Give again only the lines from the line that holds "Given: Open the Sports section tab" to the end of the data, inclusive, omitting all pictures.

> Data for this exercise
● ● ● ● ● ● ●

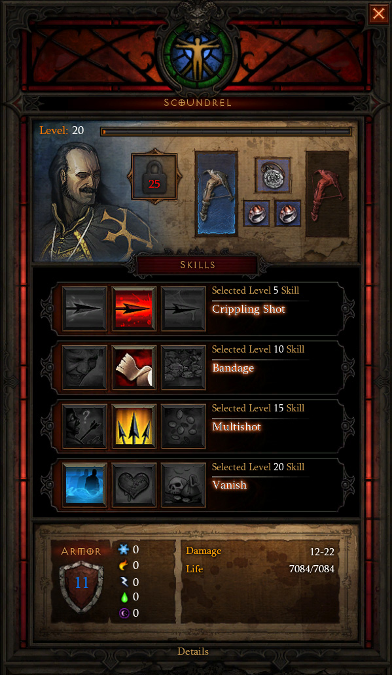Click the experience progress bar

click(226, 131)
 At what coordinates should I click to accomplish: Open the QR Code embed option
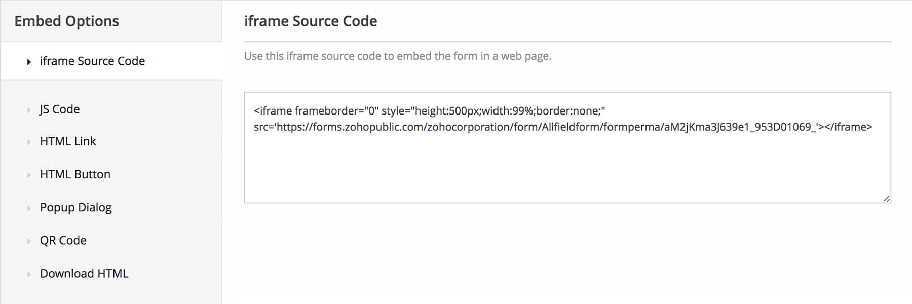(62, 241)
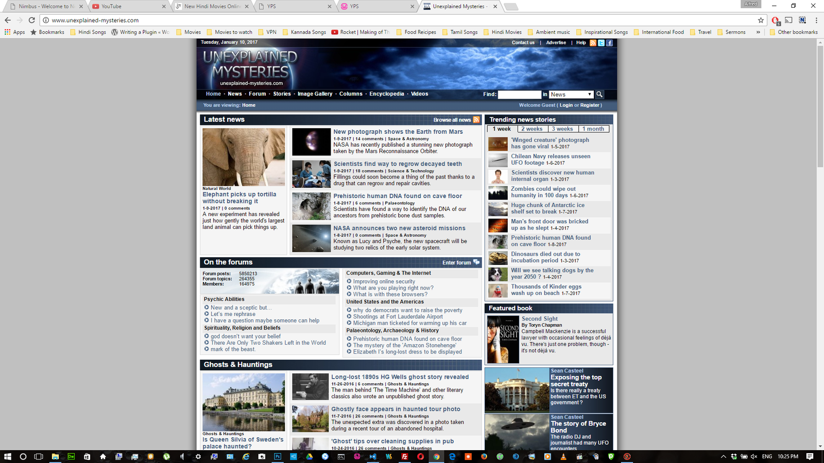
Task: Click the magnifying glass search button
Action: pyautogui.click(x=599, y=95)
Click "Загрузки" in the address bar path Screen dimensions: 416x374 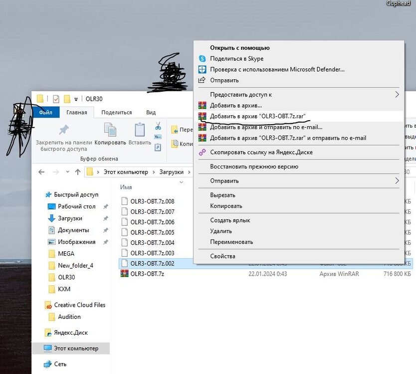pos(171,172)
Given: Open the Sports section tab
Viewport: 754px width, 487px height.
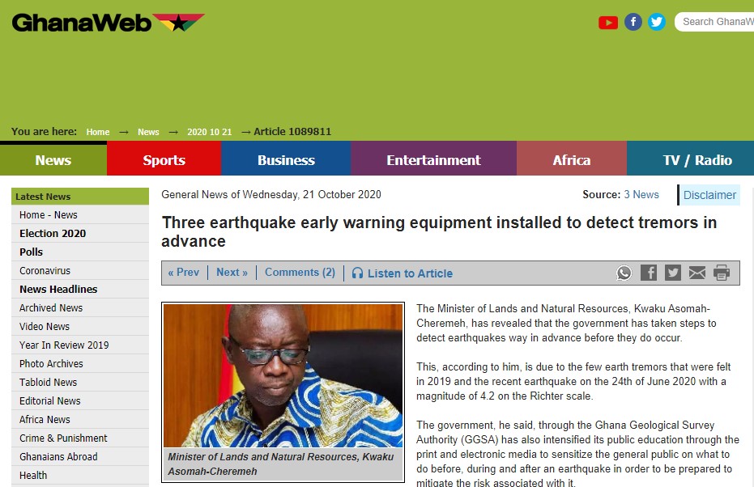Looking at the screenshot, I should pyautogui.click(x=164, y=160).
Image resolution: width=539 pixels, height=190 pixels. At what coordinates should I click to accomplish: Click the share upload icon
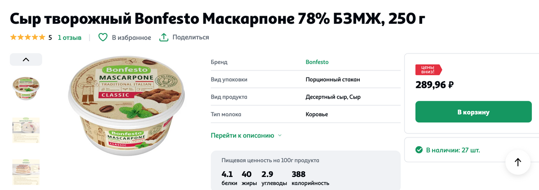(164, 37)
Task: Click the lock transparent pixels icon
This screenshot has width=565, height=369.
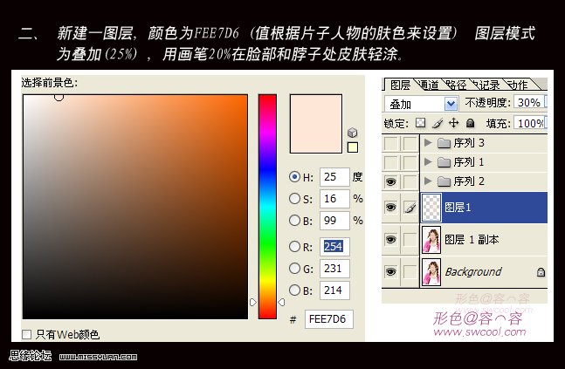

● ● ● ● ● ● ●

> Solution for this exercise
Given: Open the Sports section tab
Viewport: 754px width, 487px height.
Looking at the screenshot, I should pyautogui.click(x=164, y=160).
Image resolution: width=539 pixels, height=190 pixels. At what coordinates should I click to accomplish: Click the share upload icon
(164, 37)
Task: Click the lock transparent pixels icon
This screenshot has width=565, height=369.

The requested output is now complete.